Helpful Questions for Life in an Uncertain World

When it comes to results of medical tests and treatments, people have a need for certainty. However, often our most important decisions must be made under considerable uncertainty.

We've identified a couple of questions that can help you face uncertainty and facilitate your understanding of risks across different situations:

1. Risk of what?
Understand the outcome to which the risk refers. Is it the risk of dying from a disease, getting the disease, or manifesting a symptom?

2. What is the time frame?
Time frames such as "the next 10 years" are easier to imagine than the widely used "lifetime" risks. They are more informative because risks change over time, and yet such time frames are long enough to enable action.

3. How big is the risk?
Because there are no zero risks, size is what matters. That number should be expressed in absolute tems - for instance, 13 out of 1,000 50-year-old female smokers die of heart disease within 10 years - or in comparative terms, relating the risk to other ones.
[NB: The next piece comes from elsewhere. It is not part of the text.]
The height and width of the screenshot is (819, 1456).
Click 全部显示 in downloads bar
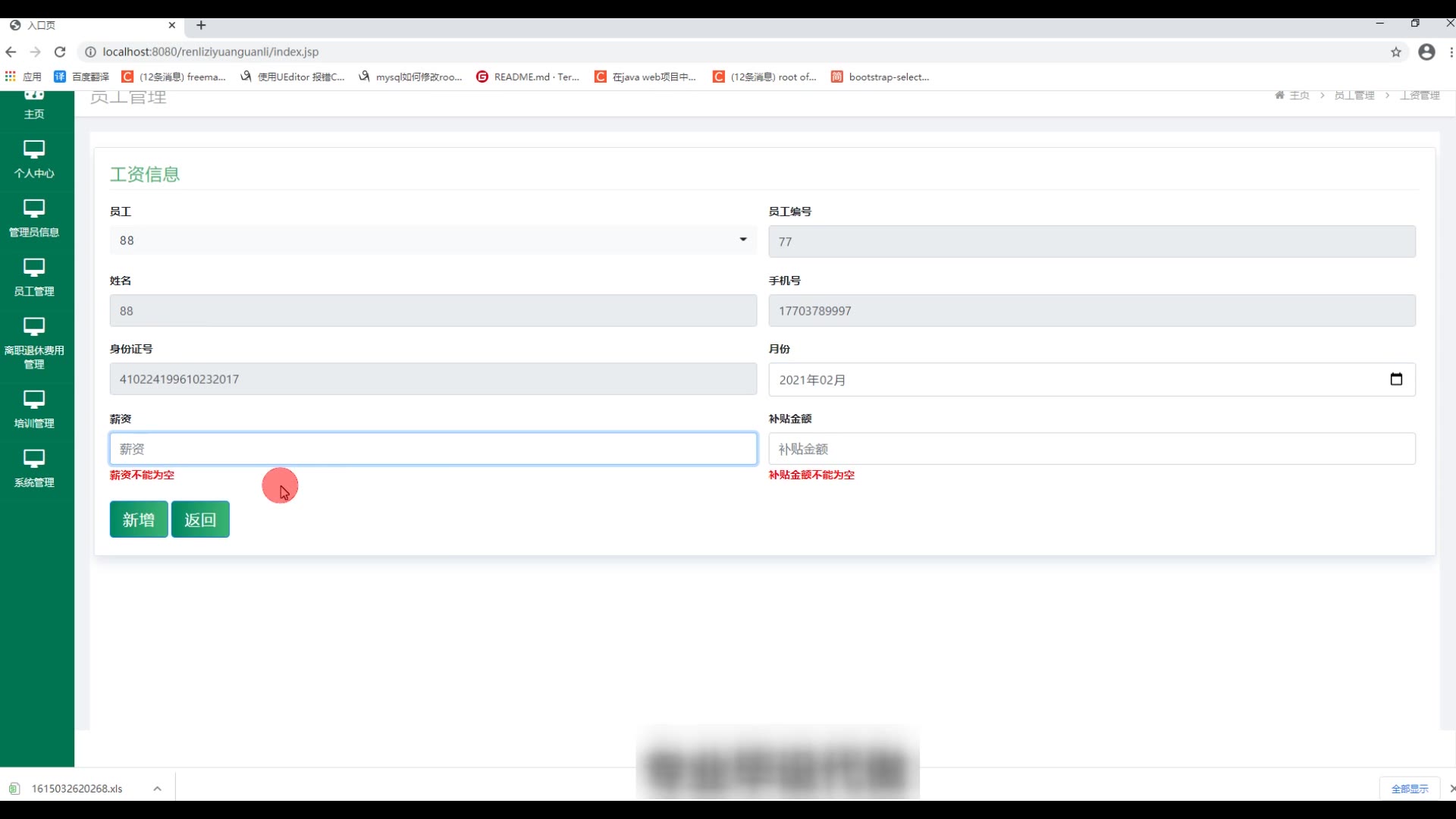(1409, 789)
For example, a 50-year-old female smoker has about the same chance of dying of heart disease as of lung cancer within the next decade - and these chances are about seven times higher than her risk of perishing in a car accident.

4. Does the risk apply to me?
Find out if the risk is based on studies of people like you - individuals of your age or sex or with health problems similar to yours.

5. What are the harms of "finding out"?
Screening tests may lead to false alarms, prompting unnecessary anxiety. When women participate in a 10-year program of annual mammography, every other woman without cancer can expect one or more false-positive test results. Worse, screening tests often detect abnormalities that would never cause symptoms, leading to unnecessary surgery and other invasive treatments.